40 year old woman dating 18 year old
He now refers to her as his girlfriend and frequently stays overnight at her house. I understand that he's an adult and he can do whatever he wants to, but I just can't get comfortable with the situation.I would have thought that a woman of that age would want be wined and dined, taken on dates to fancy bars and restaurants, and getting expensive gifts bought for her. He is not exactly experienced with relationships as he has only had one other girlfriend. Not that he was unhappy before, but he's had a real spring in his step since this all started. When you're only seeing someone in a bubble, it's hard to really evaluate the relationship. Someone telling me how dumb I was being would not have helped and probably only made me more determined.But this is a woman who should bloody well know better. Best OP can do is make sure their son knows how to look after his heart.Yeah, OP's son is only barely closer in age to the woman than her son.Maybe when they're a lot older, it's not as big of a deal, but 20 to 30 is huge. The idea of raising a family and having kids entered my brain at a steady trickle. I can't tell you how to feel, but I'm a big fan of "live and let live". I was in this situation about 30 or so years ago...the child.When I was 22, I was in a relationship with an older woman for a short time. I was recently back from college and living at home while I was job and apartment hunting. I enjoyed spending time with her, and she enjoyed my company. Knowing that that sort of future wasn't possible, we had a mutual, friendly breakup and remain friends. Looking back, I wanted excitement, and she did too. (I use that in quotes because as 40 I still feel young, so I really don't know what it's like not to feel young). My parents never said anything to me about her, but they were aware of her. You know yourself and your son far, far better than me or anyone else here. At this point though, I wouldn't vocalize anything. If he's noticeably happy when he comes back from her house, I can't find anything wrong with that. My mum started dating a man who was 18 when she was 31 and I was about 5. He was like a cool uncle to me, going to art school and riding a motorcycle.
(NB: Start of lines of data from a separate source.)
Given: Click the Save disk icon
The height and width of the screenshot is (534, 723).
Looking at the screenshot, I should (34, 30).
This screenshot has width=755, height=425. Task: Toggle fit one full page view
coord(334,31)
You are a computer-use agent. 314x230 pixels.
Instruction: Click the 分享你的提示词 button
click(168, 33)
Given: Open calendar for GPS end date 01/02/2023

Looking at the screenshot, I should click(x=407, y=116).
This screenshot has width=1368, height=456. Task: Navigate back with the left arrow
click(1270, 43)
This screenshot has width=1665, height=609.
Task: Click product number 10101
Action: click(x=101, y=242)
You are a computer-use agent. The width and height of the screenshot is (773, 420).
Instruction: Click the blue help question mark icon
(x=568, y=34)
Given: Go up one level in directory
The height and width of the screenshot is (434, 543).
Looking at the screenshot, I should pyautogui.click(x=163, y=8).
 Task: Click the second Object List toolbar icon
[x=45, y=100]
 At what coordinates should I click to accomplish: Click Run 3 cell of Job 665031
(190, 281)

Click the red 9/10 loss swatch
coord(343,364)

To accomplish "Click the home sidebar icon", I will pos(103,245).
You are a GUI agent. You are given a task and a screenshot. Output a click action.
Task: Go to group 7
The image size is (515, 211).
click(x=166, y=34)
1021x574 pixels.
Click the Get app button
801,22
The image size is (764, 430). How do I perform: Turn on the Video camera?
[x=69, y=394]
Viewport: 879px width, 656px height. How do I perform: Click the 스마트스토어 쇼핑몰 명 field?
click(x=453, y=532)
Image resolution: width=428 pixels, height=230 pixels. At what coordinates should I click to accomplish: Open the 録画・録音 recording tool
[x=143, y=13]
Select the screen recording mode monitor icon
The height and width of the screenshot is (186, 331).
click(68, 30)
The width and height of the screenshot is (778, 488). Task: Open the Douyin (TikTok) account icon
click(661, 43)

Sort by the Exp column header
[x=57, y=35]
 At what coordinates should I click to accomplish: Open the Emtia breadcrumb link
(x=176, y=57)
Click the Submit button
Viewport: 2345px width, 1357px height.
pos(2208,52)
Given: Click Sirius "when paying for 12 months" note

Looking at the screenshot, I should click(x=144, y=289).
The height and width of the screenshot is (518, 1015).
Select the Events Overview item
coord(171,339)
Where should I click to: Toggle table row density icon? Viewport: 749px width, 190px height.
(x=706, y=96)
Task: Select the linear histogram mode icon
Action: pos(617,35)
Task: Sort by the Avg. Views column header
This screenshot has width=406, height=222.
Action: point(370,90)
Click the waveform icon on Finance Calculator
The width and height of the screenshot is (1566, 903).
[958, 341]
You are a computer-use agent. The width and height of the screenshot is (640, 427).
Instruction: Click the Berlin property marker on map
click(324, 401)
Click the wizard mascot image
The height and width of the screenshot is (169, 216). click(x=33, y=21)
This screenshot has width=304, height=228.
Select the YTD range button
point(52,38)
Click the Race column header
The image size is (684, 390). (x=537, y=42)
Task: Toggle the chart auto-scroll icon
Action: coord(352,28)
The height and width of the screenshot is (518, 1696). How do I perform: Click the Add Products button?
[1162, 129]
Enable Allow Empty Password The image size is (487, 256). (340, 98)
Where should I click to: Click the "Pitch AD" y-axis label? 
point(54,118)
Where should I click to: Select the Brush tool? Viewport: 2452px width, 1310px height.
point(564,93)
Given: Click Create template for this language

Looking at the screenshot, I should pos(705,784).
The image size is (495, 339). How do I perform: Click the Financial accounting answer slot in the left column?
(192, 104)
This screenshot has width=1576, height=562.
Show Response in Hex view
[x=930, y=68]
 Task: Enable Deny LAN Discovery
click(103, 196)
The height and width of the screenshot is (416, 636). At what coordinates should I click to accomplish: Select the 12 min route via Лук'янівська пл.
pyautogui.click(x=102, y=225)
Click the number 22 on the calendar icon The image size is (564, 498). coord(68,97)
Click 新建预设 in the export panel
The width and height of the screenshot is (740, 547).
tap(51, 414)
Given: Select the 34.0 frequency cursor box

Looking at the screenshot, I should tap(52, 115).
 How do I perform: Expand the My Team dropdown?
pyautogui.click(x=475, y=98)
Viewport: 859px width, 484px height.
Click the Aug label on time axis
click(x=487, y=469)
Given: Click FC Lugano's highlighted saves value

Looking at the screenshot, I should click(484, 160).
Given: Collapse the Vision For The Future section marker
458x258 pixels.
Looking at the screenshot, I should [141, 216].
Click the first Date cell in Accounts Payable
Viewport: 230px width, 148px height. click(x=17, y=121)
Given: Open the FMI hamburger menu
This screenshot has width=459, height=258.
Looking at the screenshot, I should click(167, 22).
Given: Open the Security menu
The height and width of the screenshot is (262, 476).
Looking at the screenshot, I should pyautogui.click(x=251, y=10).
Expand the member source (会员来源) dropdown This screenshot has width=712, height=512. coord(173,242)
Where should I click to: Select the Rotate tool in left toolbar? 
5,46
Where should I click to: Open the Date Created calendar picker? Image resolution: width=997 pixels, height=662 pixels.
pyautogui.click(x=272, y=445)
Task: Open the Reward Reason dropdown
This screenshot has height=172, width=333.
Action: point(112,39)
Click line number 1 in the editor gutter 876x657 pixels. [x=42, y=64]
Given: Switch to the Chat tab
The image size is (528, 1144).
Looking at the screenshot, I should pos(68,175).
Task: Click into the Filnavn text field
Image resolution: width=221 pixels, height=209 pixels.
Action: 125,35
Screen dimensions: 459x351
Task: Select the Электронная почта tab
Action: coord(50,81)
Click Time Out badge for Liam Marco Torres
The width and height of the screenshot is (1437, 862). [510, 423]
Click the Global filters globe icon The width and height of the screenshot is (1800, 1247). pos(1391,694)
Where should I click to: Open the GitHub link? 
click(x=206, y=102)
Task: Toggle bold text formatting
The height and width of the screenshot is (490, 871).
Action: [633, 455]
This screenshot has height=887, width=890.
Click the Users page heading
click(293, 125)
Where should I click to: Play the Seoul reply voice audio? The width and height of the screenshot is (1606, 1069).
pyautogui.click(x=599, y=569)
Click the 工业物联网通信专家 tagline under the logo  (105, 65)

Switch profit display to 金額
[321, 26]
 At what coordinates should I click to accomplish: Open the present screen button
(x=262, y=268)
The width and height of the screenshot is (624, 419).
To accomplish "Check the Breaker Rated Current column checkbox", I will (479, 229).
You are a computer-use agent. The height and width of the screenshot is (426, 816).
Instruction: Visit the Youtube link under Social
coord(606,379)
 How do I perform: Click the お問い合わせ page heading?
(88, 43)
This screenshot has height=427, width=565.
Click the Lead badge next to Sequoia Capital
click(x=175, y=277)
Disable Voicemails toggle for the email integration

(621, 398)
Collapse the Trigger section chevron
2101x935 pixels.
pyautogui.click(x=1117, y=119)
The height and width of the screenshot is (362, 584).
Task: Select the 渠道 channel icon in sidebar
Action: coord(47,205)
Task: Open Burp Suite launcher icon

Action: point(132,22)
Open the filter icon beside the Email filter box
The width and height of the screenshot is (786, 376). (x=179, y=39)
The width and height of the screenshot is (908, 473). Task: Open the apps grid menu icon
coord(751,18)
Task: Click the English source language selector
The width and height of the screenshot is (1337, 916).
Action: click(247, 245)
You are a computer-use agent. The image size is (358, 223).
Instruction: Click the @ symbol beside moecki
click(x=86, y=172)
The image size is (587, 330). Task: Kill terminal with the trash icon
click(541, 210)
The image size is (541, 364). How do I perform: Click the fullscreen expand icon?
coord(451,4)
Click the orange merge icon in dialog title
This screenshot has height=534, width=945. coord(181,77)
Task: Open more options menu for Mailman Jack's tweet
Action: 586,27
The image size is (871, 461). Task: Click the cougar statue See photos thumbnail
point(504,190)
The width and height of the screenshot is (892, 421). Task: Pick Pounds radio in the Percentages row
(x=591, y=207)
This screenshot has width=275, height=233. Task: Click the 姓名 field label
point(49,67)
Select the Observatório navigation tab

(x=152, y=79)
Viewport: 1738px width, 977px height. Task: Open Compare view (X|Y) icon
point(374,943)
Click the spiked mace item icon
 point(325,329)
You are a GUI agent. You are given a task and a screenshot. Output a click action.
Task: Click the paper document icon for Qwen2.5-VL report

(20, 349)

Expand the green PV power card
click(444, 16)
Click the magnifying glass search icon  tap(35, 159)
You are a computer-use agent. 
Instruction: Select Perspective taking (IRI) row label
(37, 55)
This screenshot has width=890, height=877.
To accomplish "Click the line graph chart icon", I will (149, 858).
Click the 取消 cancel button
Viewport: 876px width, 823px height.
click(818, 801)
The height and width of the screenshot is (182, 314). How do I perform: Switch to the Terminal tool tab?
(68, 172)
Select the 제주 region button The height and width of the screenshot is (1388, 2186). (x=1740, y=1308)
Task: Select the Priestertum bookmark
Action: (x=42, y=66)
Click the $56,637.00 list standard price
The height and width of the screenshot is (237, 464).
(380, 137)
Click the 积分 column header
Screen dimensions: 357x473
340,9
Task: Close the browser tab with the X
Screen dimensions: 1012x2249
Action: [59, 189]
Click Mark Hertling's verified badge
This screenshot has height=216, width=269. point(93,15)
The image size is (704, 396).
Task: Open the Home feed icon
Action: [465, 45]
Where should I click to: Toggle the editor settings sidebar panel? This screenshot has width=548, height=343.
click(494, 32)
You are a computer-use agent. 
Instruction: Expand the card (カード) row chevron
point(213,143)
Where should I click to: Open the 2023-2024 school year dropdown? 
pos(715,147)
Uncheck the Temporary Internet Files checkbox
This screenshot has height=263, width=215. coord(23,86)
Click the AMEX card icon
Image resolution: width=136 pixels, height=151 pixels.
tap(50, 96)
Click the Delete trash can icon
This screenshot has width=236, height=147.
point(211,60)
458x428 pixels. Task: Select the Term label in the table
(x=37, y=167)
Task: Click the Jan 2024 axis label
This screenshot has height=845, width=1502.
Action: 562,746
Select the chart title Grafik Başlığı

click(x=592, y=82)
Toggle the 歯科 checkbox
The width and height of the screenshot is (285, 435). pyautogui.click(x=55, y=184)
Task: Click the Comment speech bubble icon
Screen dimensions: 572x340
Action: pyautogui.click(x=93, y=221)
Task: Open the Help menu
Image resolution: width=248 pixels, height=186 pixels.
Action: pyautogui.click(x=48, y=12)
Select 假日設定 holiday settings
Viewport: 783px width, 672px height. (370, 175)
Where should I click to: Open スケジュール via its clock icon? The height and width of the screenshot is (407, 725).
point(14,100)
He ended up marrying and having his own child about 5 years after they broke up.
This is be sure to make sure she's not putting bills in his name or credit cards or something.
May-December is fine..it usually happens once both partners can be considered competent, independent adults.
I'd be very worried that this woman is just using him as a pool boy, so to speak. I wouldn't want him to get blindsided, though.
My son is 18 and has been seeing a 31 year old woman for the past four months. She also has a 4 year old son who she has introduced to my son.
I expected that considering the huge age gap it would burn out pretty fast, but the relationship seems to be progressing.